Well, is your dad a good parent? Yes? Then, yes. Both my mums are a little like your dad in that sense. And, like any two people who have chosen to spend their life together, I’m more likely to call one to change a tire, and one to proofread my homework. That’s how personalities work, and gender stereotypes won’t help you to understand who they are as people, or who I am because of them.
My mums are two very different people but they are both thoughtful, funny, kind and flawed. They each have their strengths and weaknesses, neither of them give tough love, and neither is particularly masc/femme. Just women now in their 60s, minding their own business in their coloured puffer jackets.
The truth of it is, no two people make me feel safer, and any time I have ever needed them, they are there before I can blink twice. When I was stuck in my car during the Auckland floods, I called mum before I even considered an emergency service, and 15 minutes later she was somehow by my side.

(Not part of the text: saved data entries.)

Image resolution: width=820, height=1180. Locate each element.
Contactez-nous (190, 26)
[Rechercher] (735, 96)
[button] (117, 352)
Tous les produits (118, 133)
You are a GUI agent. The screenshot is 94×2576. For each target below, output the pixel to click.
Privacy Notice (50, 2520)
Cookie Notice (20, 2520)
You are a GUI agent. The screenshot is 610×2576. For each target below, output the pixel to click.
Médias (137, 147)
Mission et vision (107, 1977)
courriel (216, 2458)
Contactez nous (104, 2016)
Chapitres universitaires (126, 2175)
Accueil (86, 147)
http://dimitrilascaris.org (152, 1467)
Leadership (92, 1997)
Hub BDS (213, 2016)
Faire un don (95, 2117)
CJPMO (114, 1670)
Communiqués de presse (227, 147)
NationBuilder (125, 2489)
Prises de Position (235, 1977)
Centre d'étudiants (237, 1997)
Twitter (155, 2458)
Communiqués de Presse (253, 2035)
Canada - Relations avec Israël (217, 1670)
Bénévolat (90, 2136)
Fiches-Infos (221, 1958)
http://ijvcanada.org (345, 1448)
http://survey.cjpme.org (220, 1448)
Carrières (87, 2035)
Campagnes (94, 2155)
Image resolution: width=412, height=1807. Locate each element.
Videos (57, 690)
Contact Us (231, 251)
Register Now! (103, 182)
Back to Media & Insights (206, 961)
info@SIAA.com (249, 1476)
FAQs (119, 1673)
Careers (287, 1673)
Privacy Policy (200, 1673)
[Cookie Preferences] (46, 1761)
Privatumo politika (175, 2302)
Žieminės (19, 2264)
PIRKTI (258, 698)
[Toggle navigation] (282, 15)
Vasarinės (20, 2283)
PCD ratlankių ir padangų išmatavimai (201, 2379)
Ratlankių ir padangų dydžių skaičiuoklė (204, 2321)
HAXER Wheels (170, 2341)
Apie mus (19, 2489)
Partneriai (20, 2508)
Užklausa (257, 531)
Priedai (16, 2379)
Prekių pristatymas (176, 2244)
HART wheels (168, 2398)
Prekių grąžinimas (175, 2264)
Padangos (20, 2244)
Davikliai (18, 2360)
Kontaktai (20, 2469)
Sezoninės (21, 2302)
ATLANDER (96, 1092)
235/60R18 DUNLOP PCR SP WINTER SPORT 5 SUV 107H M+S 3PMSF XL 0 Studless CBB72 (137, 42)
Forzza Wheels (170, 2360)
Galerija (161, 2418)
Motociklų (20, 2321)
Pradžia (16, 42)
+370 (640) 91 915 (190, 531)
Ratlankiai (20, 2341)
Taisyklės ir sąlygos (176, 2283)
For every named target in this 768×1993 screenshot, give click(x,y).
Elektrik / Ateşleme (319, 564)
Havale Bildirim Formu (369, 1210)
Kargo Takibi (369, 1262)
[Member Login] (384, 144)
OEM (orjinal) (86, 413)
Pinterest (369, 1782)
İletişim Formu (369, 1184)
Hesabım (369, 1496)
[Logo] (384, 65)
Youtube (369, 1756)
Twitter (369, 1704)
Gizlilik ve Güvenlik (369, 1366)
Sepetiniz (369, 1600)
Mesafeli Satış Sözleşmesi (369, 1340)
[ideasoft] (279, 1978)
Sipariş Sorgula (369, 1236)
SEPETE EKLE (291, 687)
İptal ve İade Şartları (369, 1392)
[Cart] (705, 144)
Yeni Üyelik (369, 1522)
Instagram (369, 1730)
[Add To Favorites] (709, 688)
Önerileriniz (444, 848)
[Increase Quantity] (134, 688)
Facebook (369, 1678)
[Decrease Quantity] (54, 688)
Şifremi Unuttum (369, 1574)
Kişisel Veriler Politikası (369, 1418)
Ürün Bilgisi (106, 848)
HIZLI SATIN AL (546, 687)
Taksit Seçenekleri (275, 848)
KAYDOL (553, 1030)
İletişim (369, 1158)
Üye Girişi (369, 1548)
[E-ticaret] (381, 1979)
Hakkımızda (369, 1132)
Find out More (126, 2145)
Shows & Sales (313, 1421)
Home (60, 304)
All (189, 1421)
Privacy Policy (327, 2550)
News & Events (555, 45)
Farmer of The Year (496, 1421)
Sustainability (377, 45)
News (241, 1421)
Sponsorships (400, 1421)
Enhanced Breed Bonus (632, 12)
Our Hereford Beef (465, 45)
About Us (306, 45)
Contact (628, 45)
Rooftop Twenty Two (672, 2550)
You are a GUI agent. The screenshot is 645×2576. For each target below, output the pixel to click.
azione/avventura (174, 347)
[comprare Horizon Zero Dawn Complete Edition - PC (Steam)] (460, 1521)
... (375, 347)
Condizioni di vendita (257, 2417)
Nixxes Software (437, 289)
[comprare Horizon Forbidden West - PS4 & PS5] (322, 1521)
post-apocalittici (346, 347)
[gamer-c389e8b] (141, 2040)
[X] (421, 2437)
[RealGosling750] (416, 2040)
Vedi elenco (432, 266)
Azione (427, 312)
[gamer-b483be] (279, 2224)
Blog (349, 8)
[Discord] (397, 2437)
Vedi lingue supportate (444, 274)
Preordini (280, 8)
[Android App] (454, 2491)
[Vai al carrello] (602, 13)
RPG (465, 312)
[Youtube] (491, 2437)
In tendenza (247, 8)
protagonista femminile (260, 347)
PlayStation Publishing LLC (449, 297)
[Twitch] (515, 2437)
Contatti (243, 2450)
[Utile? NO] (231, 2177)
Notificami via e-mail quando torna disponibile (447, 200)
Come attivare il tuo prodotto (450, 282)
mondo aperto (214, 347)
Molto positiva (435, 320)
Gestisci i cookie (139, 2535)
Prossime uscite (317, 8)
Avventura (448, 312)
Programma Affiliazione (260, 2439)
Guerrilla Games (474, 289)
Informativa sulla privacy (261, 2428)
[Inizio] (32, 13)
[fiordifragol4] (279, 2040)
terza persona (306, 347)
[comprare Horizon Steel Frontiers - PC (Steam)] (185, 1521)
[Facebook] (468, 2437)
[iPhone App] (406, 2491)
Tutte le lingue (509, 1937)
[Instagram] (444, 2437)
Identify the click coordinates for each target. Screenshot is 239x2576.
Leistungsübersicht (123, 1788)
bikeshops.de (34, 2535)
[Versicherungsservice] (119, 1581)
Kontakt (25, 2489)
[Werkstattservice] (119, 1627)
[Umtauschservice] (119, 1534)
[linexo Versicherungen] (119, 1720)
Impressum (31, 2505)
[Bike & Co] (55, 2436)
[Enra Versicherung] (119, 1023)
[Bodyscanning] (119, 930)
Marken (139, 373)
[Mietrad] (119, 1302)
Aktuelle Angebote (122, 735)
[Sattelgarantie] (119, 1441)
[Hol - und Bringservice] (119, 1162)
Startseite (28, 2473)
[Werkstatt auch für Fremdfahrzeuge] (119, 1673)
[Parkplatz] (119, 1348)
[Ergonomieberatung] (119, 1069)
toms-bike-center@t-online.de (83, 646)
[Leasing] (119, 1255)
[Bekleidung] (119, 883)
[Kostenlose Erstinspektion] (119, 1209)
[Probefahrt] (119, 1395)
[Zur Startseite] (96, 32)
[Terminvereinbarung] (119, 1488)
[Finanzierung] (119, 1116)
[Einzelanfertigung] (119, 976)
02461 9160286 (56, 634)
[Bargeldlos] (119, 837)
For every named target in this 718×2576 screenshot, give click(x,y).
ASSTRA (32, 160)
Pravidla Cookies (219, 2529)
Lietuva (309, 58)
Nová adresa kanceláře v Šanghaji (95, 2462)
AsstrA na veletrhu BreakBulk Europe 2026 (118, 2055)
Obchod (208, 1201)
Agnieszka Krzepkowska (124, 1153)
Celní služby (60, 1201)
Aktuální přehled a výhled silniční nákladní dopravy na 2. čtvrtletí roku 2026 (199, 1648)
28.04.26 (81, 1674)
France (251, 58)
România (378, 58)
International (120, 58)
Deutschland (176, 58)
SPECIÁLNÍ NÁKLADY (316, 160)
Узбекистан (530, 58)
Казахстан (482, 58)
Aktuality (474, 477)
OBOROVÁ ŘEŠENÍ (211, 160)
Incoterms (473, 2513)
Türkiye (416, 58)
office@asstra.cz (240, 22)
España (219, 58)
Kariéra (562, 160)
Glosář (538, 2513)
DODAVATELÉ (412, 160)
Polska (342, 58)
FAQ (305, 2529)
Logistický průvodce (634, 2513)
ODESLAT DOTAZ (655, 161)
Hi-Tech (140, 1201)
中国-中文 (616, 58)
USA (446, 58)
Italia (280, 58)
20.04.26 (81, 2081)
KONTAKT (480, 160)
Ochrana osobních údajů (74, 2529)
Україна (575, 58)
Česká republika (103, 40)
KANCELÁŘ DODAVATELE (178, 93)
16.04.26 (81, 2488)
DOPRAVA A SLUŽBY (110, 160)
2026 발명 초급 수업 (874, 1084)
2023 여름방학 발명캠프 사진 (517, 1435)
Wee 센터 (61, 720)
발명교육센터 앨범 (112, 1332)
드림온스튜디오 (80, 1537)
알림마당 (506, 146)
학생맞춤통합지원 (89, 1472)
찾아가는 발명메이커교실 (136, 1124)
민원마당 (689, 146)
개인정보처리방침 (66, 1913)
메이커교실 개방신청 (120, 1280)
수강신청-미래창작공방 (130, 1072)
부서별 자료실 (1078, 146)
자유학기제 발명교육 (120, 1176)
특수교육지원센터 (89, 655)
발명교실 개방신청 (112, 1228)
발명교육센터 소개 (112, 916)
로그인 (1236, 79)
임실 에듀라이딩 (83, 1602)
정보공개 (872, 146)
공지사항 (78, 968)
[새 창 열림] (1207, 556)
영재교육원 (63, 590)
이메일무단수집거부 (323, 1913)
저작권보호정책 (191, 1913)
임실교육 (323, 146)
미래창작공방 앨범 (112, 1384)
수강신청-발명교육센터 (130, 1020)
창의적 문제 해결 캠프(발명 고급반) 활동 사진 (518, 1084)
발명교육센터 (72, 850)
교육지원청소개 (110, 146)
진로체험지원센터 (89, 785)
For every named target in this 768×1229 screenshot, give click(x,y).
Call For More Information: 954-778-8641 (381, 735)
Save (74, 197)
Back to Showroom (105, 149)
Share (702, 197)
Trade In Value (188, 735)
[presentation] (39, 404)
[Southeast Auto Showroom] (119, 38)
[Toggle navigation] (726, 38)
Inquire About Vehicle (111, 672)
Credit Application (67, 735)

When I called them crying in a Melbourne park the other week, I was on a flight home the next day, just because their couch was where I needed to recoup (and to be clear that has only happened one time when I was truly going through the ringer).
They’re quiet people, who have always cheered me and my sister on to follow the paths that make us happiest. I’m endlessly proud that we walk through life and get to point to our two unassuming mums behind us when people comment on our successes.
Of course we also drive each other up the wall and I wouldn’t dare give any details about their previously stated flaws, but I have known one thing to be true my entire life: they’re both my real mum and I wouldn’t have it any other way.